BY Stephen CarlickPublished Feb 21, 2014

9
"Oh what an ordinary day/ take out the garbage, masturbate," goes the opening line to "Birth In Reverse," the first single off of St. Vincent's (a.k.a. Annie Clark) self-titled fourth album. The seemingly incidental line illuminates why Clark might be one of the most fascinating songwriters of the last five years; she has a knack for identifying and analyzing society's unspoken banalities, turning them into universalities with which any honest listener could identify.

St. Vincent finds her flipping the script musically, too. Clark blurs sounds as if alchemically: Is that a guitar or a synth on opener "Rattlesnake"? Is she dialling the urgent riff of album highlight "Bring Me Your Loves" into a guitar, a keyboard or a telephone? Ultimately, it's academic; what's crucial to St. Vincent's excellence is the way Clark balances her sonic explorations with melodies and song structures that keep even her strangest compositions satisfyingly challenging and memorable without ever being either too easy or frustrating.

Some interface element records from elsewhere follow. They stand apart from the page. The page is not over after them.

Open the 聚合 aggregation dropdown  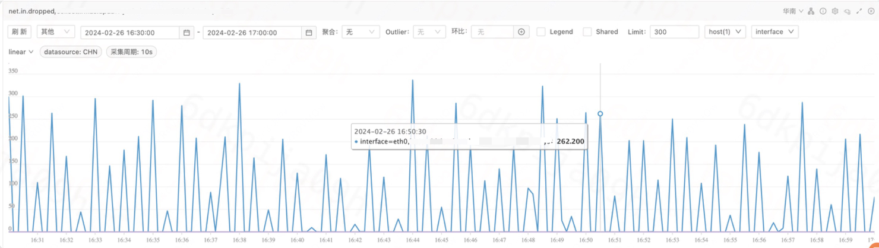(x=361, y=32)
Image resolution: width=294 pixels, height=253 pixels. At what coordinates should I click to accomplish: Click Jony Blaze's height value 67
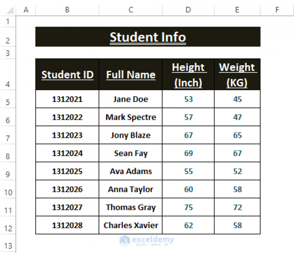188,135

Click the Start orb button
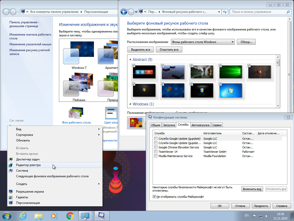[7, 216]
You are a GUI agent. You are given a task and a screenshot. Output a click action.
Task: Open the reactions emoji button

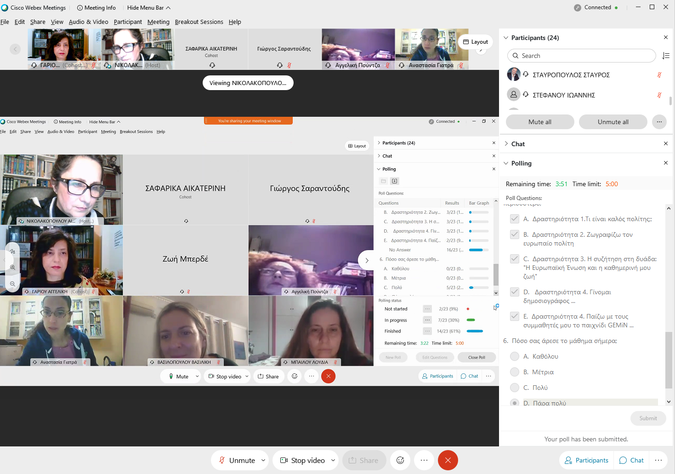click(400, 460)
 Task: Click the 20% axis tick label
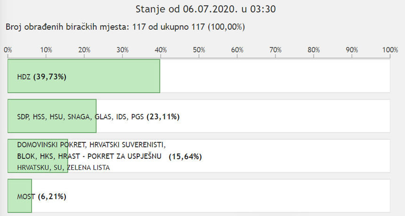click(x=84, y=50)
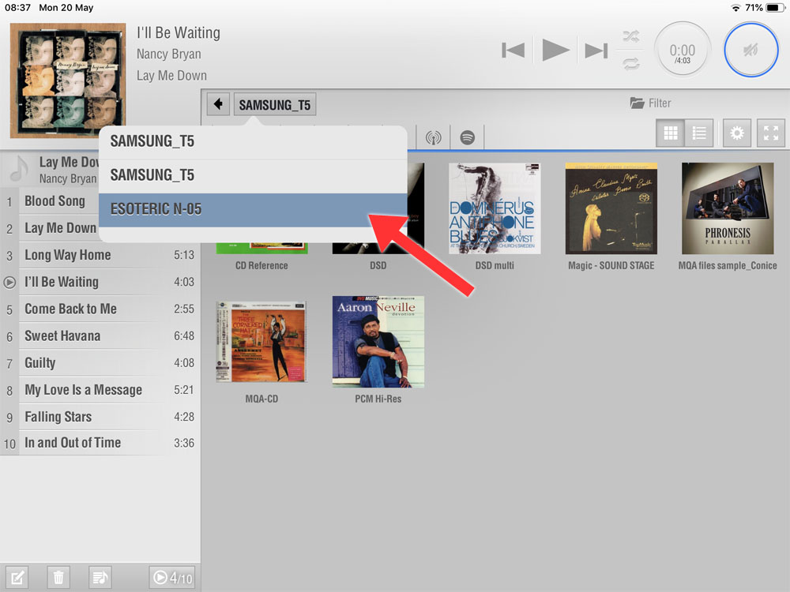This screenshot has height=592, width=790.
Task: Open the SAMSUNG_T5 source dropdown
Action: [275, 104]
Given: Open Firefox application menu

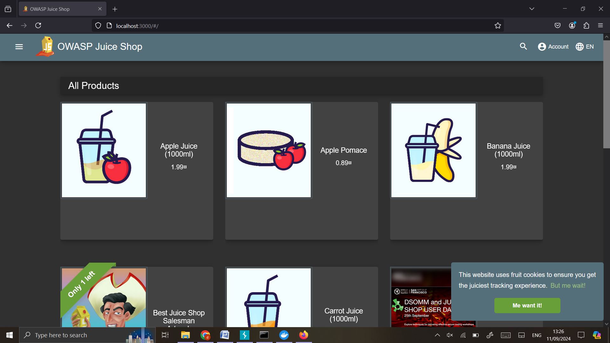Looking at the screenshot, I should (600, 26).
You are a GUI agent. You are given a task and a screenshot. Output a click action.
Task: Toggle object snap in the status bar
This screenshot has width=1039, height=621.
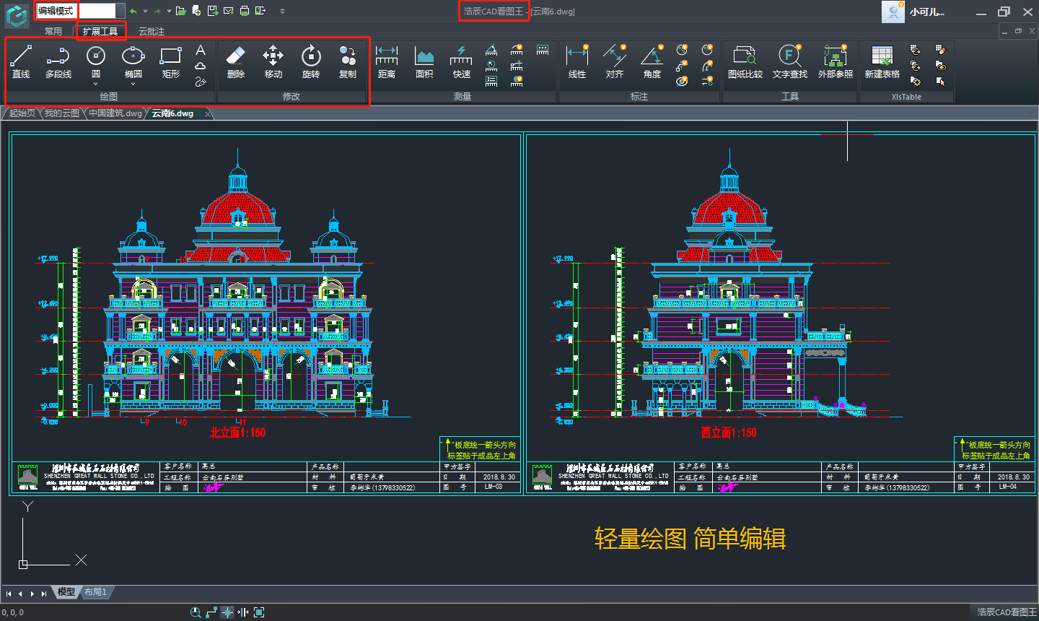(x=227, y=612)
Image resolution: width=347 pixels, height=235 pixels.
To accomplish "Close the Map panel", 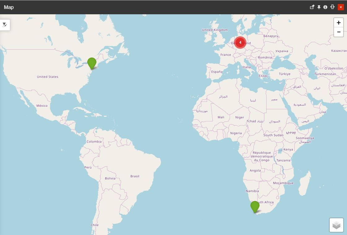I will click(x=341, y=7).
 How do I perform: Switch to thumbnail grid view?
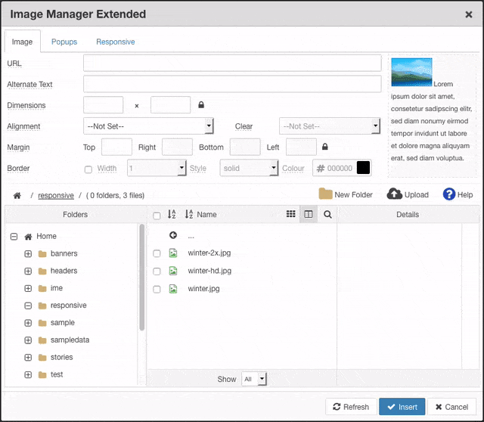point(291,215)
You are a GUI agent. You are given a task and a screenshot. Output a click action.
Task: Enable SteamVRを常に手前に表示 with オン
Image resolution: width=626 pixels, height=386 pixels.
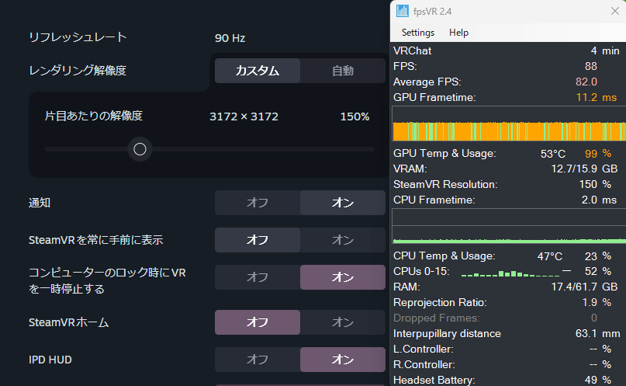(342, 240)
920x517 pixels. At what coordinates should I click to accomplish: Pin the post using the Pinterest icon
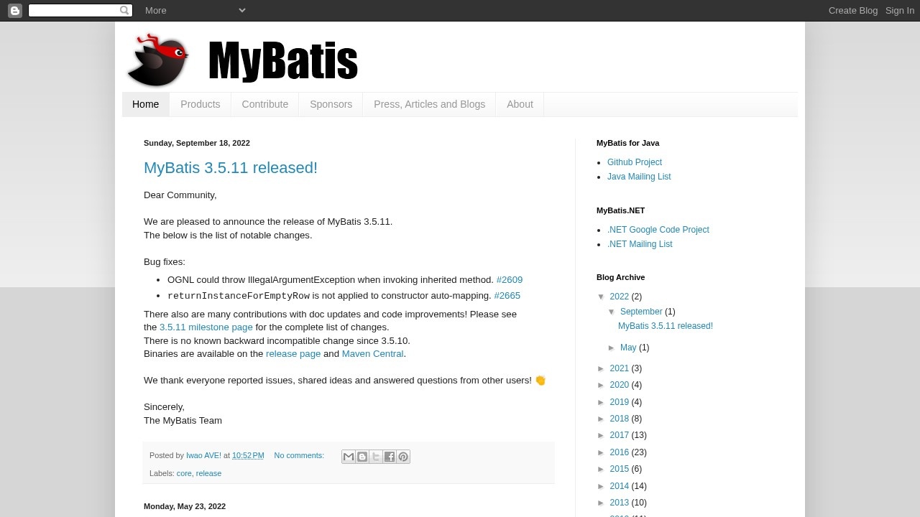pyautogui.click(x=403, y=456)
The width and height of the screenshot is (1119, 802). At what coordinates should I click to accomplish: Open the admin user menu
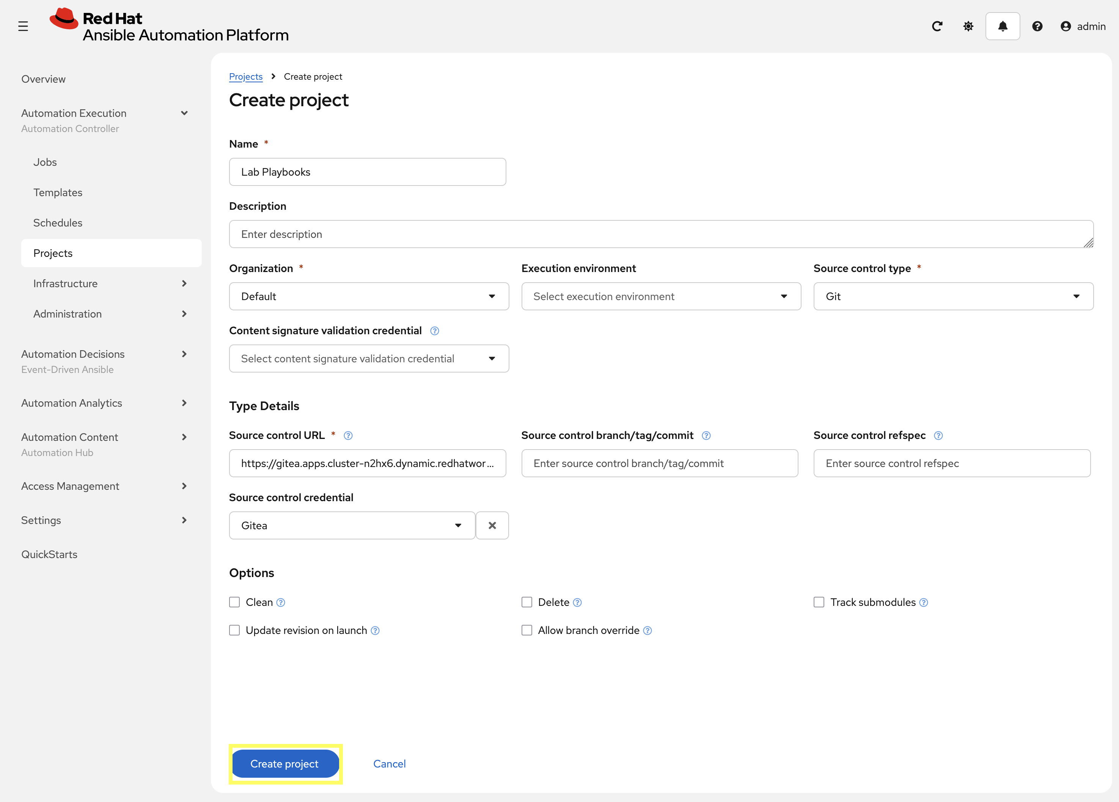1083,26
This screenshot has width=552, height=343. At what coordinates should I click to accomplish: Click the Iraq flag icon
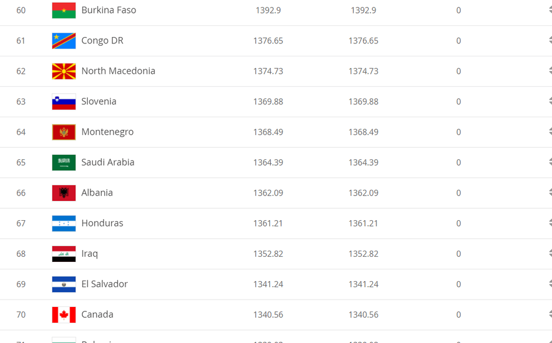[64, 253]
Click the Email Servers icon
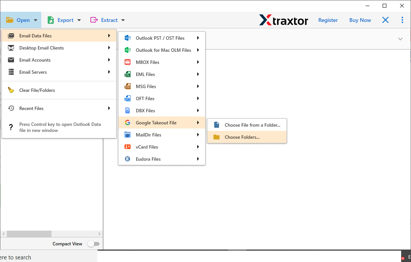 11,72
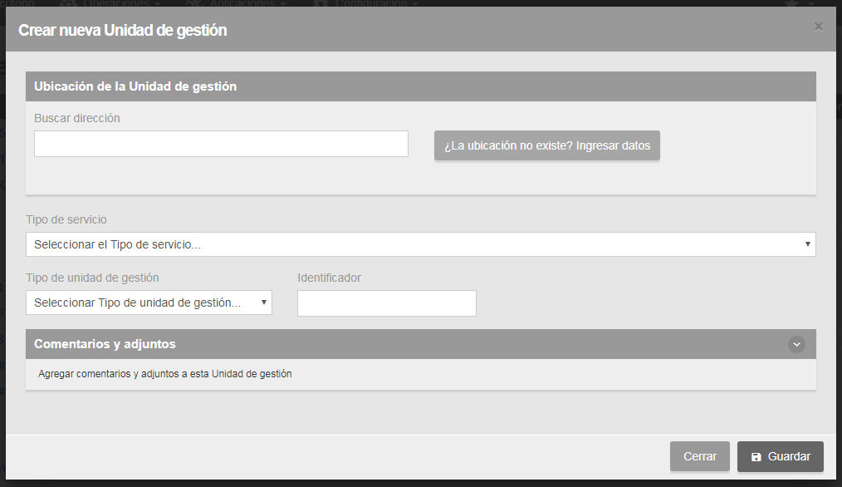Click the Buscar dirección search field
The image size is (842, 487).
pos(221,144)
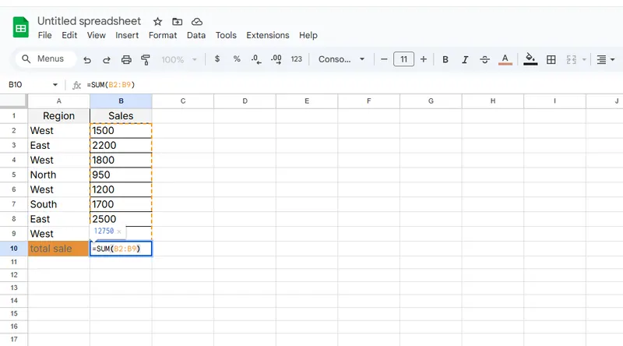Expand the horizontal align dropdown
This screenshot has height=346, width=623.
(x=604, y=59)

St. Vincent bears the hallmarks of her influences — "Digital Witness" and "Bring Me Your Loves," album highlights both, bear the rhythmic influence of Byrne and the work of Dap-King percussionist Homer Steinweiss — but in keeping with the album's title, it's unmistakably Clark at work. The meticulous arrangement of "Prince Johnny" recalls the best moments of 2009's Actor, while more kinetic moments ("Regret," "Every Tear Disappears") wring stream-of-consciousness urgency out of the sound of her 2011 LP, Strange Mercy.

By the time St. Vincent explodes climactically in the last minute of closer "Severed Crossed Fingers," Clark has made the beautiful ugly, the ugly beautiful and the difference between them nearly indistinguishable. If that sounds pretty complex and incredible, you've got a pretty good idea what listening to St. Vincent is like.